(Items from a data source)
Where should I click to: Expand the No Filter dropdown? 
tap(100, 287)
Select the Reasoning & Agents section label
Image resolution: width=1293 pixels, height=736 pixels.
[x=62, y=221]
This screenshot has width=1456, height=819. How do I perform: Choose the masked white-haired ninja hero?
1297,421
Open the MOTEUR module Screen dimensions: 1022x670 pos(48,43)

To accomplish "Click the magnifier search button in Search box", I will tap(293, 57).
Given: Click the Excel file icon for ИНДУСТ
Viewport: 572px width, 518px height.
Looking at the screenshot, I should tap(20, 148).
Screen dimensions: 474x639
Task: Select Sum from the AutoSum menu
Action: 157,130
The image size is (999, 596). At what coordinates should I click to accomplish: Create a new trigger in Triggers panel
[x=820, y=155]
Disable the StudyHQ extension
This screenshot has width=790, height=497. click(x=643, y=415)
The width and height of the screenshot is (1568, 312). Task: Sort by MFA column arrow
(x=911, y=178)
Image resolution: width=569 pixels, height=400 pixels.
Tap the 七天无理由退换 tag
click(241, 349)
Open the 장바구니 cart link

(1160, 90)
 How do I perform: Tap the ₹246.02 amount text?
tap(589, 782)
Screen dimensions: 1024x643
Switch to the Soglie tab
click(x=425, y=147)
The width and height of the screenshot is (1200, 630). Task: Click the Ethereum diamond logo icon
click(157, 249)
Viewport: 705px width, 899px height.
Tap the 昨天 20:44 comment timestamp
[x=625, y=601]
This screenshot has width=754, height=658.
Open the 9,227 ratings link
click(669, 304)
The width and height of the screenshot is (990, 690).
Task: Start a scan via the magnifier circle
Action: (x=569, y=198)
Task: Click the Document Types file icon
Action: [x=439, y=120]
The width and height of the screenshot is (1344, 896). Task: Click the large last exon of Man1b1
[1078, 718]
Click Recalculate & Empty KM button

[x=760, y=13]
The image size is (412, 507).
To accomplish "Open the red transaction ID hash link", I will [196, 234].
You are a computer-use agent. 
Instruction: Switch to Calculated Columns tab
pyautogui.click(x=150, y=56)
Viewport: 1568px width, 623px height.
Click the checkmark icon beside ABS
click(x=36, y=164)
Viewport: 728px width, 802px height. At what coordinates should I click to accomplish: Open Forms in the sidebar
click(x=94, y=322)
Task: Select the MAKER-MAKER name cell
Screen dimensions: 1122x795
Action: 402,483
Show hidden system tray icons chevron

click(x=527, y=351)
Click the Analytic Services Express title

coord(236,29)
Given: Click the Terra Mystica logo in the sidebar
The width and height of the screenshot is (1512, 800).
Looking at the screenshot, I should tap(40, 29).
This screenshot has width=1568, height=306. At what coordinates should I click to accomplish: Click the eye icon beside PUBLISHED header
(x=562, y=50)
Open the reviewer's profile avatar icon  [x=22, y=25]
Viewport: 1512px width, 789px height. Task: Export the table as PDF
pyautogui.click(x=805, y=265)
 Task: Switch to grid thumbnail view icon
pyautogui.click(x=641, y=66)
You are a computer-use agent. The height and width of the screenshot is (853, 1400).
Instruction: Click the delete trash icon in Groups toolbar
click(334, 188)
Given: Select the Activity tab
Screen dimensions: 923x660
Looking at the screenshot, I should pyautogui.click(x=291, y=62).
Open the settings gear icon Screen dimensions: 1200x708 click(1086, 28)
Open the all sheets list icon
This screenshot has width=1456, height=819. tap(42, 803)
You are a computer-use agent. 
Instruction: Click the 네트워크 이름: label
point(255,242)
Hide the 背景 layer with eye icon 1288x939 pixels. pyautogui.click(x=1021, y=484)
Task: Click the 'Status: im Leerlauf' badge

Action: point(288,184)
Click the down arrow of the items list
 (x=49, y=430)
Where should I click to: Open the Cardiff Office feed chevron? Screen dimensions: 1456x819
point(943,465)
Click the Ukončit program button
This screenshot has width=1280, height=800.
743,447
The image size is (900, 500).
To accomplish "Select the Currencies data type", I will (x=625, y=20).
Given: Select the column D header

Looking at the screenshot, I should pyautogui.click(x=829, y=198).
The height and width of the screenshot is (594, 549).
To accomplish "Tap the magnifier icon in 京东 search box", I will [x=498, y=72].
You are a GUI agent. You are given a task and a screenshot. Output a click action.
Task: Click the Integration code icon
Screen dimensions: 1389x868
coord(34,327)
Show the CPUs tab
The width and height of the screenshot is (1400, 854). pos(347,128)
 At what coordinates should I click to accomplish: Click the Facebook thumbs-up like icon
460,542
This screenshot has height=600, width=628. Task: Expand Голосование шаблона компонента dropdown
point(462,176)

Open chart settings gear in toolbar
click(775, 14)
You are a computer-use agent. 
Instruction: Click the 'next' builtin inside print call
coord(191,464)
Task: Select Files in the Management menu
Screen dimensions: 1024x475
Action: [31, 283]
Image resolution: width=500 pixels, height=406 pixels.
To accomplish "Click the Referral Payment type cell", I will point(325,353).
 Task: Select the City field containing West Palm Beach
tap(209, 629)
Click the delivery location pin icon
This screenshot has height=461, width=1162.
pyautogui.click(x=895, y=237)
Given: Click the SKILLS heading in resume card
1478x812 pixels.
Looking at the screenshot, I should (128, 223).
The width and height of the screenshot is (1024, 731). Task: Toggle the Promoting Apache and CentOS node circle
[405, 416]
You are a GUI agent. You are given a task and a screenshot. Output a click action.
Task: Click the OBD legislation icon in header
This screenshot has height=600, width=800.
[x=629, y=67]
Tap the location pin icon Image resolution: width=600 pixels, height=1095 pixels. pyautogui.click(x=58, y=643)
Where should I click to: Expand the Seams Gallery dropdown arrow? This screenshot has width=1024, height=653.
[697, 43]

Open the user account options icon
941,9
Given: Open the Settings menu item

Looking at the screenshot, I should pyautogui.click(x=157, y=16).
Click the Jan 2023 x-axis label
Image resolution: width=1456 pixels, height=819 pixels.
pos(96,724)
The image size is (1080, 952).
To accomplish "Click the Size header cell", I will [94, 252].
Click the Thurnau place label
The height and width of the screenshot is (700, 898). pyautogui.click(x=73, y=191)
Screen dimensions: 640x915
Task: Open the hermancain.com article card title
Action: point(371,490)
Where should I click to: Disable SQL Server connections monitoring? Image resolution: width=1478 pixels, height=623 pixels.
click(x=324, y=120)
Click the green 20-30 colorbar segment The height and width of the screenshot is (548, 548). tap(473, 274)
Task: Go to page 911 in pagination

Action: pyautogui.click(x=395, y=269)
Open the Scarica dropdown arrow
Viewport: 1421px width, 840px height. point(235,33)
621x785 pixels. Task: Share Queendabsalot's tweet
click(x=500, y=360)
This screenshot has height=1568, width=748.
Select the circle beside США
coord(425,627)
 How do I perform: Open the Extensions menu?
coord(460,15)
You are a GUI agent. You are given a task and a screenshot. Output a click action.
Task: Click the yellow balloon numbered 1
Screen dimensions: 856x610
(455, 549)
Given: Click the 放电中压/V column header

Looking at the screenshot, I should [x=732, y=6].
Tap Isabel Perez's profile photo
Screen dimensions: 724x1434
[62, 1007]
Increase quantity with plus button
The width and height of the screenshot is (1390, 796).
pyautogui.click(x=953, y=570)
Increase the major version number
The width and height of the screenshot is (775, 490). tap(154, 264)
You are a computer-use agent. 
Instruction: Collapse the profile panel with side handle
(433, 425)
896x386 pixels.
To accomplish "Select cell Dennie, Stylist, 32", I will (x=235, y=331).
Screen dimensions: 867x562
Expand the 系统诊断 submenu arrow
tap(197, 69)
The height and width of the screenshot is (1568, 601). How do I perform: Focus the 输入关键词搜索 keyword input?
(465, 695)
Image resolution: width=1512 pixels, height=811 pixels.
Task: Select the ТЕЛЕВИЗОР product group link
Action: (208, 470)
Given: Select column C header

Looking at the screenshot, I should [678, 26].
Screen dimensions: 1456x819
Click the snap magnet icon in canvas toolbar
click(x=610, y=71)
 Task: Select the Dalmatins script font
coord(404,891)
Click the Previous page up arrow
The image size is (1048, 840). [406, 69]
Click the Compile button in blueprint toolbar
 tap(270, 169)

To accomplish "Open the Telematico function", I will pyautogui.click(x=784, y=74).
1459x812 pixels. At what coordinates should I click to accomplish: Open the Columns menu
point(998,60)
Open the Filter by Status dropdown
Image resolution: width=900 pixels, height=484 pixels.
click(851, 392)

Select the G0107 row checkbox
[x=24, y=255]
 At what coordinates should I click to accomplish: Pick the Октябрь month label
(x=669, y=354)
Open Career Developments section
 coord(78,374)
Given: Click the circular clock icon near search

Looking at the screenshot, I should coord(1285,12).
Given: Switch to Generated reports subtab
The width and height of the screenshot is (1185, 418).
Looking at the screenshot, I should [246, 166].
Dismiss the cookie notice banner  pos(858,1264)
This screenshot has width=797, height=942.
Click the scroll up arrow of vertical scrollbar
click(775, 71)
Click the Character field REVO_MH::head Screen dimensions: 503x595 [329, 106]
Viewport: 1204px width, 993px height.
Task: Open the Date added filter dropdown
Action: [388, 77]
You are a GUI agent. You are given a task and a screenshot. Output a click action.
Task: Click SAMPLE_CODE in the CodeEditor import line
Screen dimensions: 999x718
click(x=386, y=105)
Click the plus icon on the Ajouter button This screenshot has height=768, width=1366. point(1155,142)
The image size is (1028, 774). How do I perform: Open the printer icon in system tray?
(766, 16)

> [TASK DETAILS]: Arrange the lines of the material as a numbered list, starting with the line that contains "Viewport: 728px width, 802px" and going on through the line that contains "will [x=498, y=72].", with both of those lines included. Leave out any blank lines.

> [FINAL RESULT]:
1. Viewport: 728px width, 802px height. At what coordinates should I click to accomplish: Open Forms in the sidebar
2. click(x=94, y=322)
3. Task: Select the MAKER-MAKER name cell
4. Screen dimensions: 1122x795
5. Action: 402,483
6. Show hidden system tray icons chevron
7. click(x=527, y=351)
8. Click the Analytic Services Express title
9. coord(236,29)
10. Given: Click the Terra Mystica logo in the sidebar
11. The width and height of the screenshot is (1512, 800).
12. Looking at the screenshot, I should tap(40, 29).
13. This screenshot has width=1568, height=306. At what coordinates should I click to accomplish: Click the eye icon beside PUBLISHED header
14. (x=562, y=50)
15. Open the reviewer's profile avatar icon  [x=22, y=25]
16. Viewport: 1512px width, 789px height. Task: Export the table as PDF
17. pyautogui.click(x=805, y=265)
18.  Task: Switch to grid thumbnail view icon
19. pyautogui.click(x=641, y=66)
20. You are a computer-use agent. The height and width of the screenshot is (853, 1400).
21. Instruction: Click the delete trash icon in Groups toolbar
22. click(334, 188)
23. Given: Select the Activity tab
24. Screen dimensions: 923x660
25. Looking at the screenshot, I should pyautogui.click(x=291, y=62).
26. Open the settings gear icon Screen dimensions: 1200x708 click(1086, 28)
27. Open the all sheets list icon
28. This screenshot has width=1456, height=819. tap(42, 803)
29. You are a computer-use agent. 
30. Instruction: Click the 네트워크 이름: label
31. point(255,242)
32. Hide the 背景 layer with eye icon 1288x939 pixels. pyautogui.click(x=1021, y=484)
33. Task: Click the 'Status: im Leerlauf' badge
34. Action: point(288,184)
35. Click the down arrow of the items list
36.  (x=49, y=430)
37. Where should I click to: Open the Cardiff Office feed chevron? Screen dimensions: 1456x819
38. point(943,465)
39. Click the Ukončit program button
40. This screenshot has width=1280, height=800.
41. 743,447
42. The image size is (900, 500).
43. To accomplish "Select the Currencies data type", I will (x=625, y=20).
44. Given: Select the column D header
45. Looking at the screenshot, I should pyautogui.click(x=829, y=198).
46. The height and width of the screenshot is (594, 549).
47. To accomplish "Tap the magnifier icon in 京东 search box", I will [x=498, y=72].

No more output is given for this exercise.